Consider as well that the distribution through the pleading system will also certainly not be equitable. The appeal system, as Hilzoy notes, favors those who can make the best case for themselves, but this is not itself an equitably-distributed trait. Having access to computers and crafting moving appeals obviously favors people with certain social/educational advantages, but that's not all. The appeals will inevitably trigger existing social prejudices as well: even correcting for inequities of circumstance and self-promotional ability, it is unimaginable that donations will be distributed equally by race, sex, or age - our society does not regard equally-situated persons who differ in those characteristics alone as equally appealing. So, in adopting the appeals system, we are adopting a system that grants free "Heaven Can Wait" cards to cute, limpid-eyed, blond, white girls with "good" (socially approved) diseases irrespective of medical need, and tells adults and seniors, most boys, most people of color, and anyone in jail, non-English-speaking, or who has a "dirty" disease that they can just take their chances.
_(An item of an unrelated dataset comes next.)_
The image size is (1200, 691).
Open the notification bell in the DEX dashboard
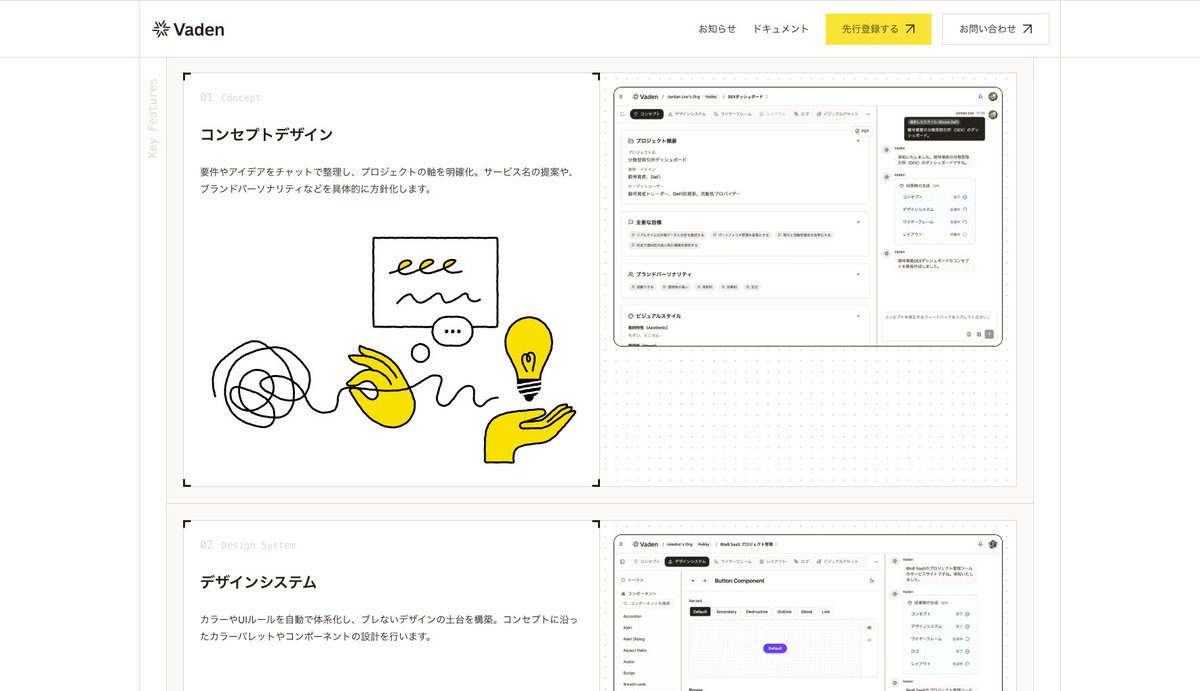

It's not clear that that system - even if it produces a net increase in lives saved - is one that we want.

Recall that it was precisely for reasons of avoiding socially-prejudiced resource allocation that Congress approved universal coverage for kidney dialysis. I don't know if we want to stick to that principle if it means limiting, not increasing, access to vital treatments, but I do think that a mere net increase in total resources, inequitably distributed, is not necessarily an unquestionably desirable policy.